For all the successes, after three years, he couldn’t face another year of non-stop work and stress, with no time for family, hobbies or any outside interests including basic home maintenance. “It was like trying to turn around the Titanic. The cynical side of me says you either burn out or you close yourself off. Sure, you can take time for yourself, but if you do, here’s a list of 17 things that are not happening at your school.” A stint as an instructor for a Saturday remedial class reminded him of how much he enjoyed simply working with kids.  At the end of the year, he left his job and applied for teaching positions within Green Dot, ending up back at his original school (and mine), where he will be an English teacher.

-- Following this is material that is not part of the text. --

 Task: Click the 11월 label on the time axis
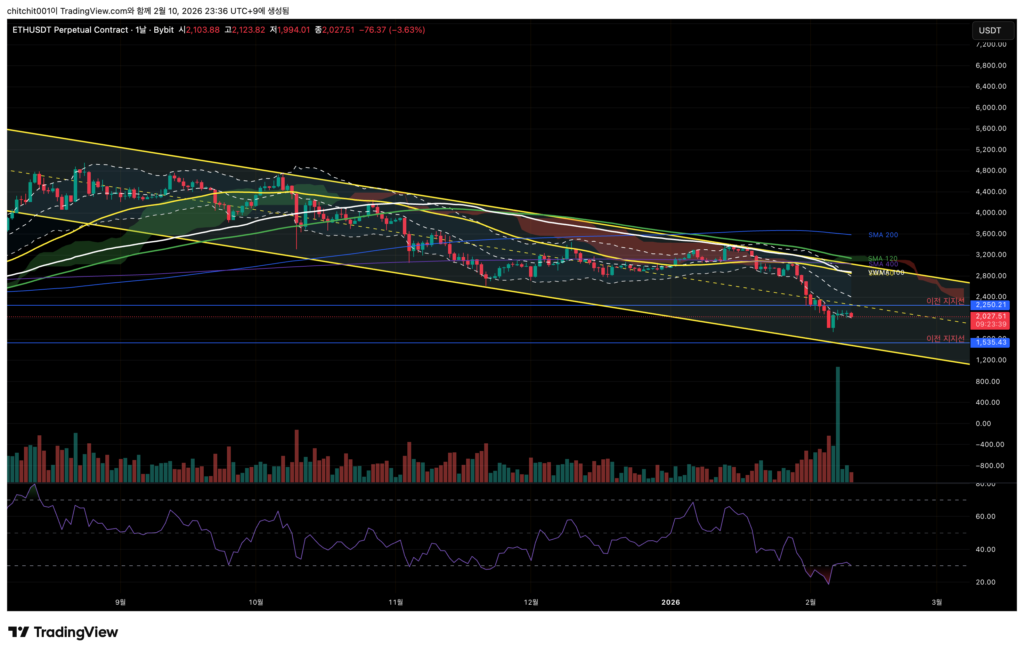(x=396, y=602)
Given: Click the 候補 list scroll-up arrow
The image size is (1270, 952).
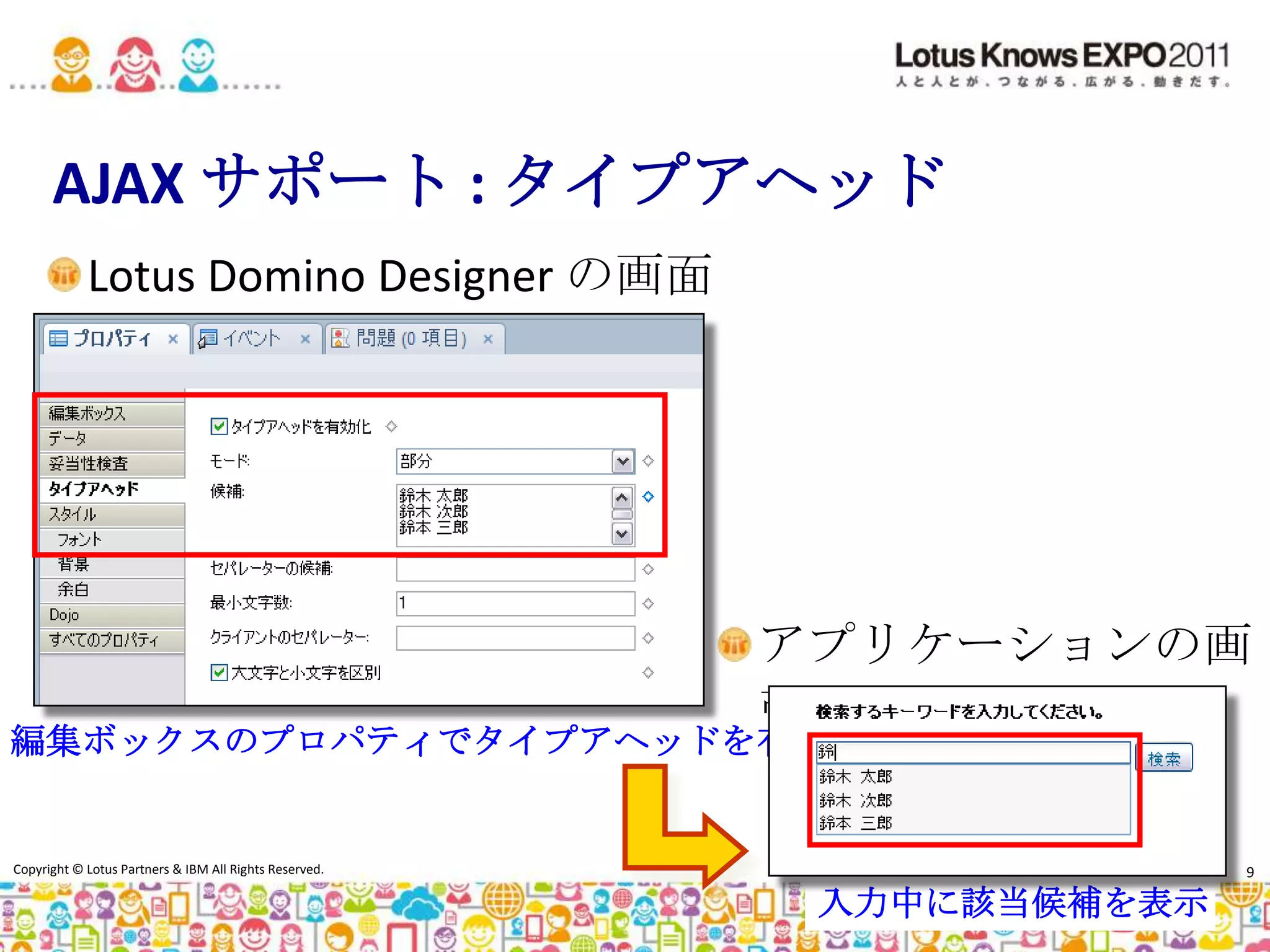Looking at the screenshot, I should coord(622,497).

He’s proud of what he’s accomplished in three years but has no regrets about leaving. “I will never, I will never do this again,” he says. “I don’t know whether I didn’t take care of myself right or there wasn’t enough of a system to keep me mentored. There’s no playbook for this.” But if he could name one thing that would make the job more sustainable, he instantly says “money”–not for himself, but for the school. “If we weren’t held back by trying to squeeze as much out of every dollar as possible, then maybe that would have been a little more manageable.”

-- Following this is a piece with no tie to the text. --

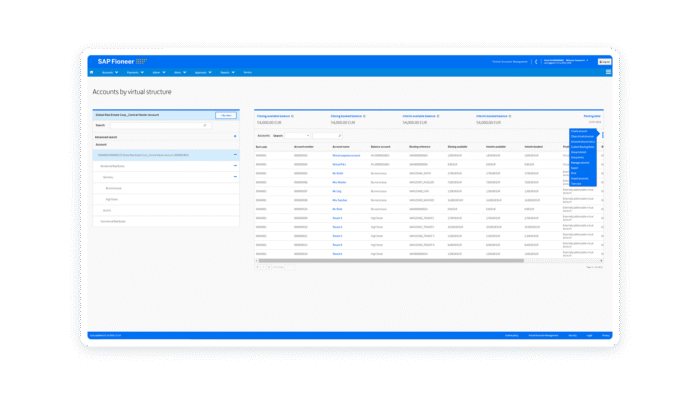
Task: Collapse Global Real Estate Corp master account node
Action: pyautogui.click(x=235, y=154)
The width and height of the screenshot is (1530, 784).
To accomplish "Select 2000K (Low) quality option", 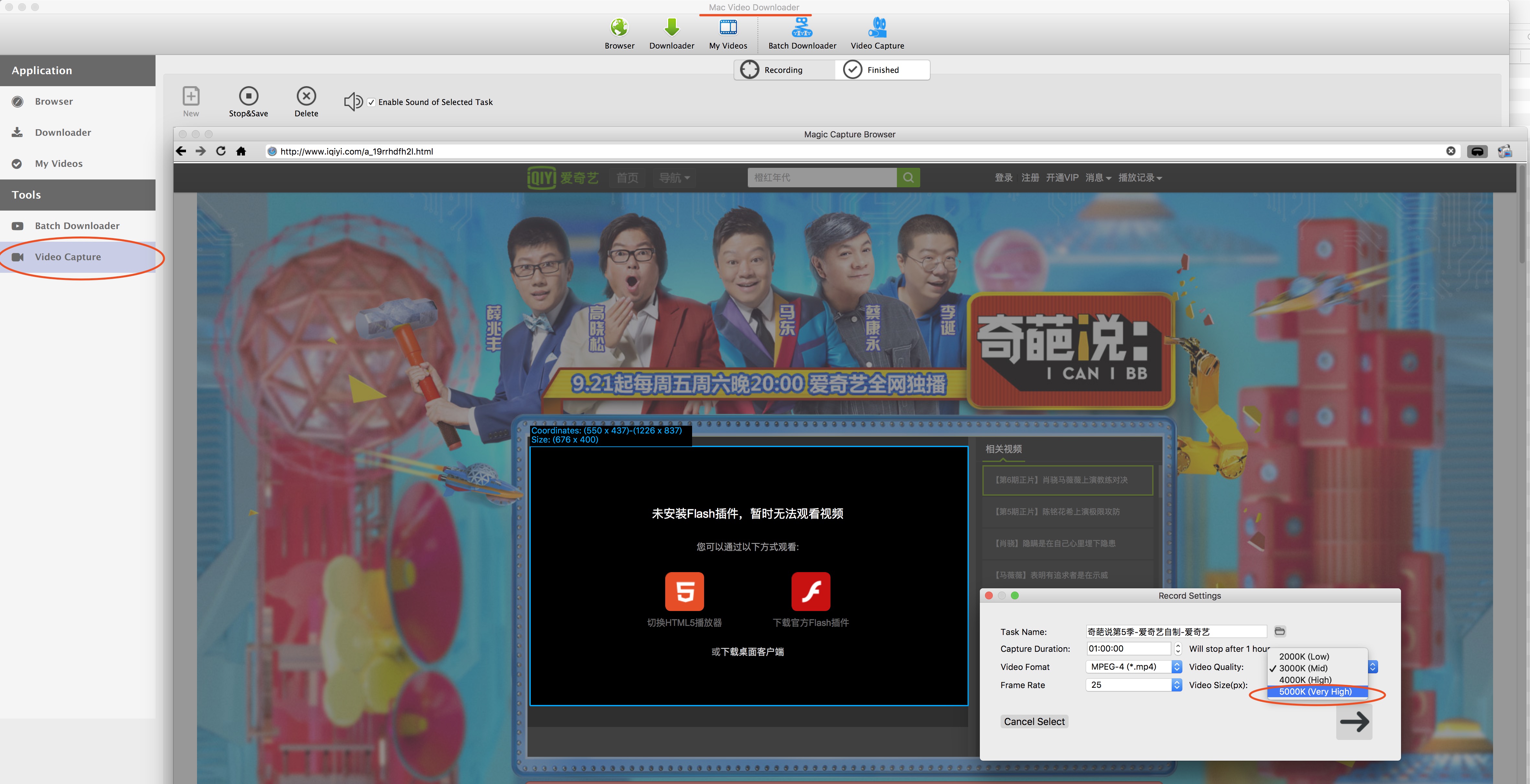I will pos(1304,656).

I’m happy for Nat and for his students, who will be lucky to have him as a teacher. Not every talented educator needs to be an administrator. But his observations cut deep into one of the most serious issues in education, which is attracting and retaining strong principals. As I said in an earlier post, one of my biggest takeaways this year is that what we call “effective instruction” is meaningless in the absence of effective leadership. But if great leaders are essential and the job of leading a school in an historically underserved high-poverty community is so draining and underfunded that it’s barely sustainable if done well, isn’t that actually our core problem?  When are we going to stop demanding accountability without also demanding sustainable working conditions?

If attracting and retaining effective principals is our core problem, how are we trying to solve it?